El plato fuerte llega al otro día, cuando visitan Pondores, uno de los 24 Espacios Territoriales de Capacitación y Reincorporación (ETCR, en la jerga del Gobierno) repartidos por todo el país. Allí conversan con Milton de Jesús Toncel Redondo, mejor conocido como Joaquín Gómez, uno de los jefes históricos de las FARC. En su bienvenida, celebra que “vengan a constatar personalmente las ventajas y los beneficios que hasta el momento ha dejado este proceso, pero también que sepan los incumplimientos”. Se queja de que pese a que tienen cultivos productivos, la tierra es arrendada y no les pertenece.
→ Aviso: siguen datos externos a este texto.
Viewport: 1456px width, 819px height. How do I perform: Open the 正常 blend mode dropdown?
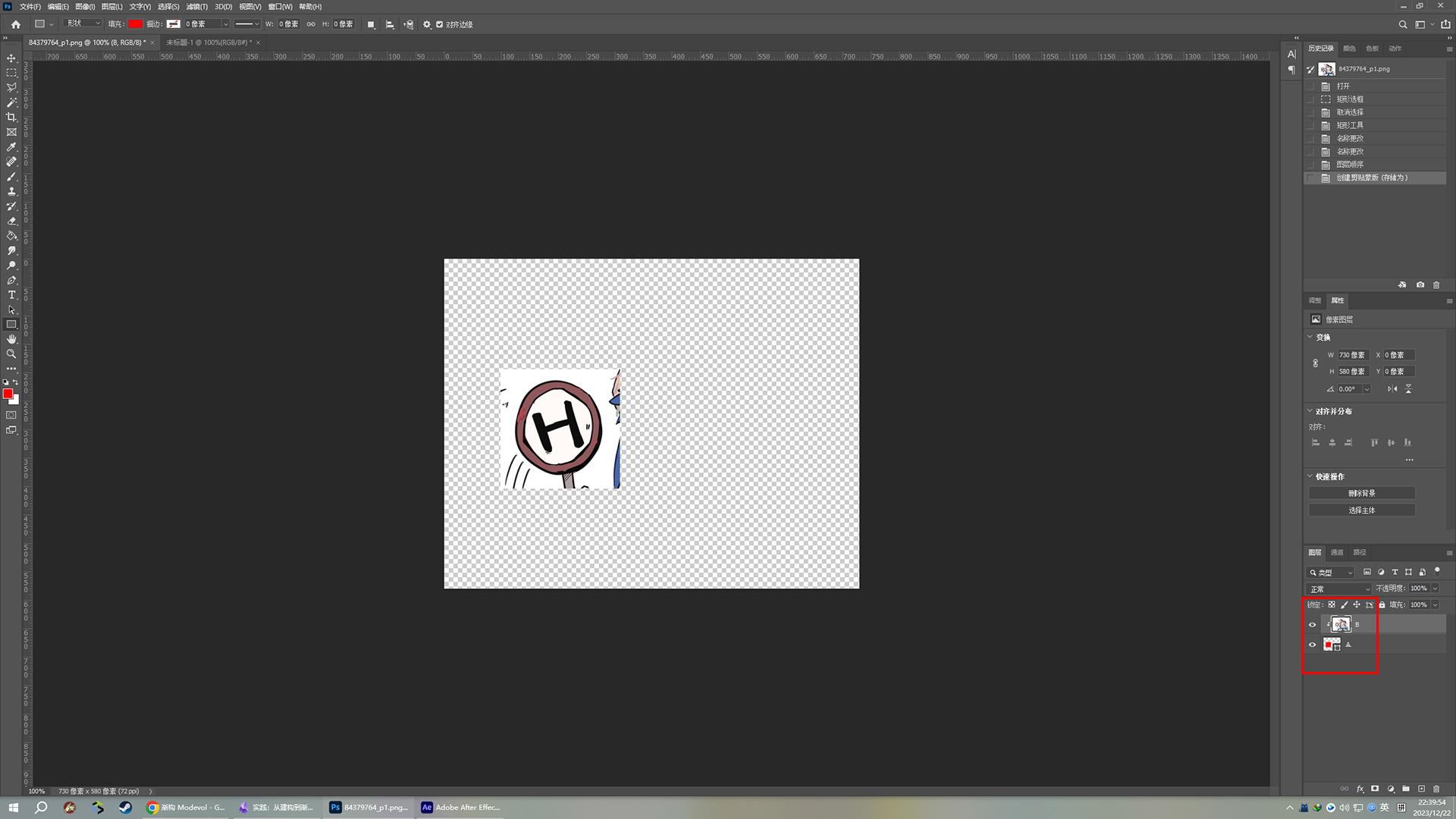(x=1340, y=588)
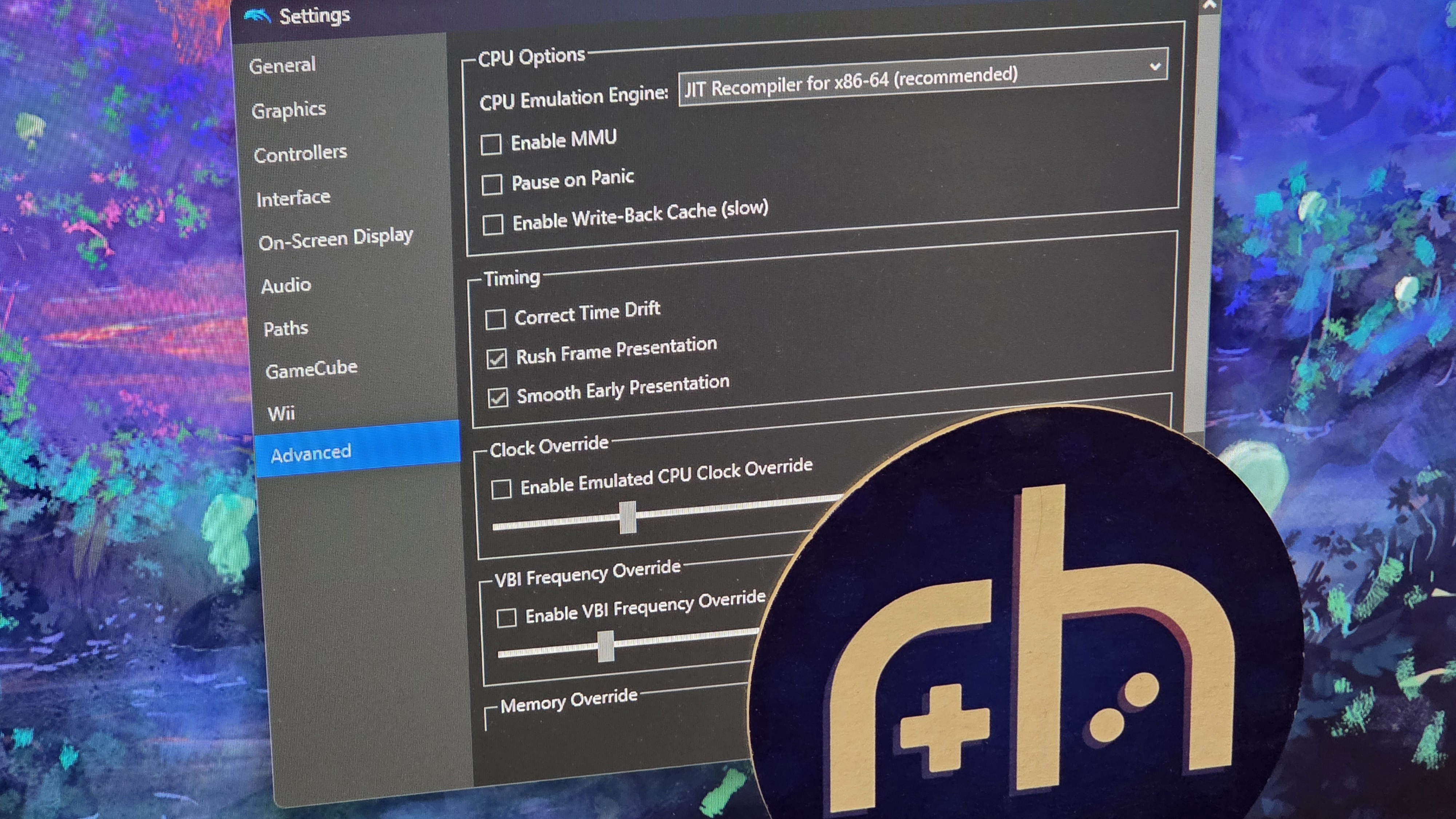Click the dropdown arrow of JIT Recompiler combo box
The height and width of the screenshot is (819, 1456).
[1155, 66]
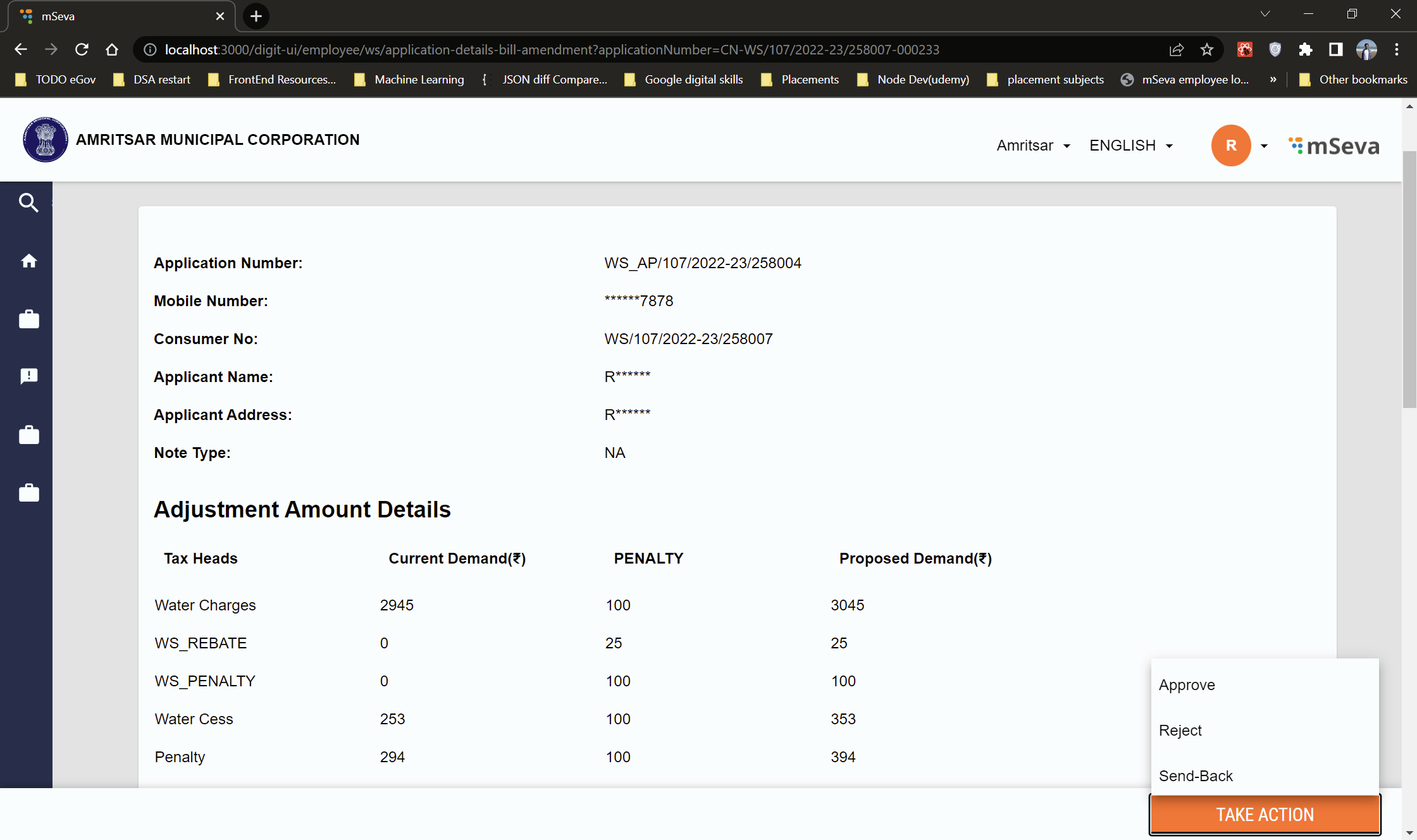
Task: Select Approve from the action menu
Action: 1187,685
También de los retrasos. “El incumplimiento del Gobierno ha sido tangible, hasta tal punto que hay muchos espacios donde la gente se ha ido completamente y no queda nadie, acá nos hemos cuidado”, se lamenta. Joaquín Gómez, quien llegó a ser parte del secretariado, la máxima instancia, exhibe un verbo afilado. Cuando estaba alzado en armas comandaba el Bloque Sur, pero es oriundo de La Guajira, en el extremo norte, y no oculta sus aspiraciones políticas en el segundo departamento más pobre de Colombia.
El termómetro de Pondores
El espacio de reincorporación de Pondores está cerca de la imponente Serranía del Perijá. Camilo Rozo
En otros 11 espacios territoriales del país hay incipientes emprendimientos de turismo similares, adaptados a los atractivos de cada región, con avistamiento de aves, senderismo o incluso rafting, de acuerdo con la misión de verificación de la ONU. Pero Pondores, enclavado entre la imponente Serranía del Perijá y la Sierra Nevada de Santa Marta, no es un ETCR cualquiera. En torno a este lugar han ocurrido varios hitos, algunos alarmantes y otros esperanzadores, que dan cuenta del difícil tránsito de los excombatientes a la vida civil.
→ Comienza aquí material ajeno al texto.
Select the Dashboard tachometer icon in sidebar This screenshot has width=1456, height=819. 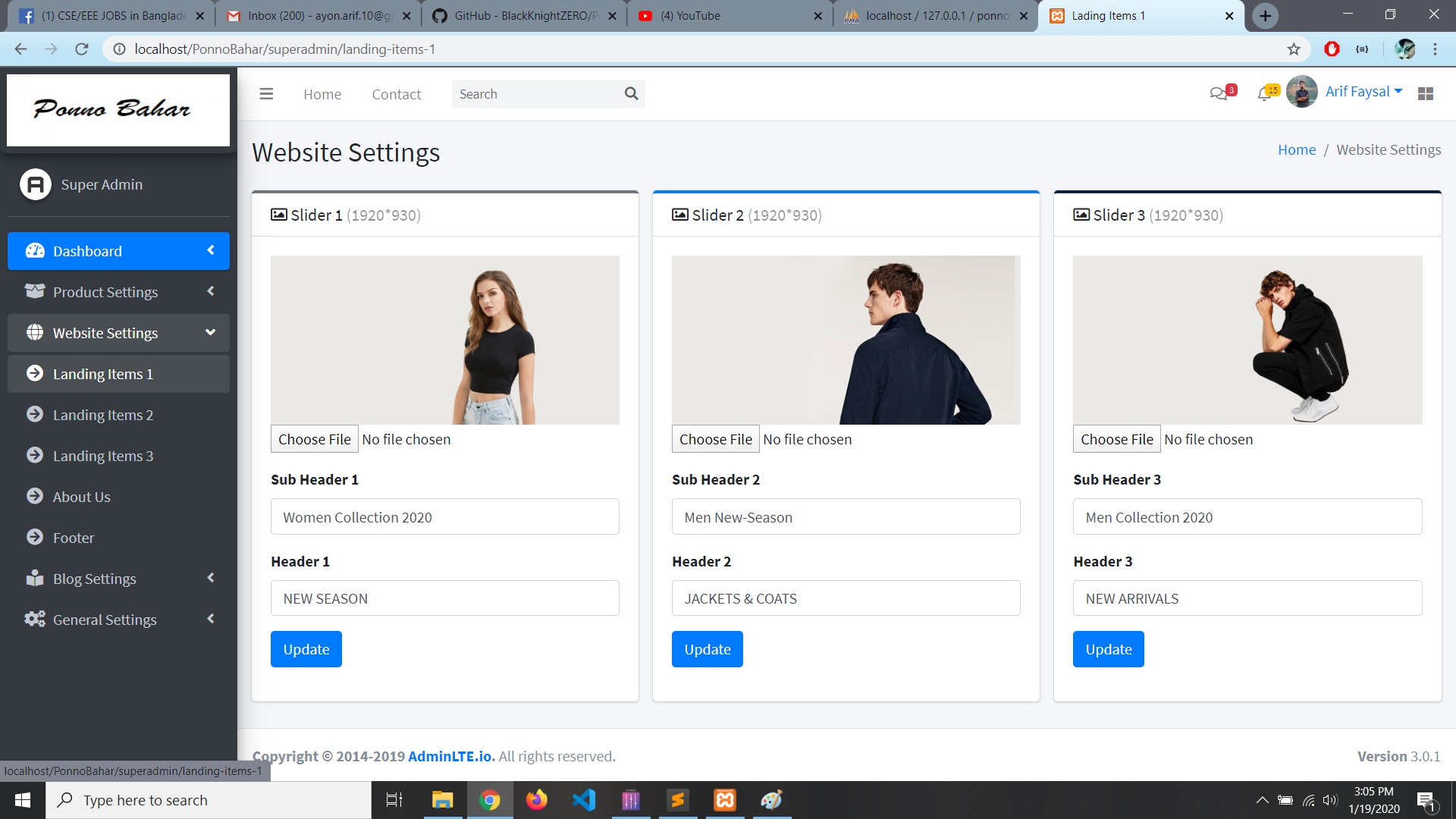coord(34,250)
A comienzos de 2016, varios meses antes de sellar el acuerdo final, se conocieron las imágenes en que varios jefes de las FARC visitaron, armados, el cercano municipio de Conejo para un evento de “socialización”. Aunque no era el primer ejercicio de pedagogía de este tipo, muchos lo consideraron una provocación en una sociedad que ha sufrido la mezcla de armas y política, precisamente la combinación que busca erradicar la negociación de La Habana.
Después, antes del proceso de desarme, llegó otro gran escándalo, el episodio quizás más sintomático de un país atrapado en la narrativa de la guerra. El 31 de diciembre de 2016, en su primer festejo de nochevieja en paz y con la tinta con que se firmó el acuerdo todavía fresca, excombatientes de las FARC sacaron a bailar a los observadores de la ONU. Para los opositores, esas imágenes ponían en entredicho la imparcialidad de los verificadores, mientras los exguerrilleros solo veían un reflejo de alegría y esperanza, sin entender por qué integrarse se consideraba casi un delito.
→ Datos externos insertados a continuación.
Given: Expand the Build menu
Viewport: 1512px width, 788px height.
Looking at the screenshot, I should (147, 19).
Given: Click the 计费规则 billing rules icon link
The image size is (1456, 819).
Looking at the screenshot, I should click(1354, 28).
De aquí también salió, en agosto del 2017, el último de los containers blancos con las cerca de 9.000 armas que entregó la guerrilla más antigua de América, el último paso para convertirse en el partido Fuerza Alternativa Revolucionaria del Común. Y la única visita a un ETCR del presidente Iván Duque, quien ganó las elecciones con la promesa de modificar los acuerdos, fue a Pondores en octubre. “Vamos a cumplirles a los que genuinamente están realizando su proceso de reincorporación con verdad y no repetición”, les aseguró el mandatario.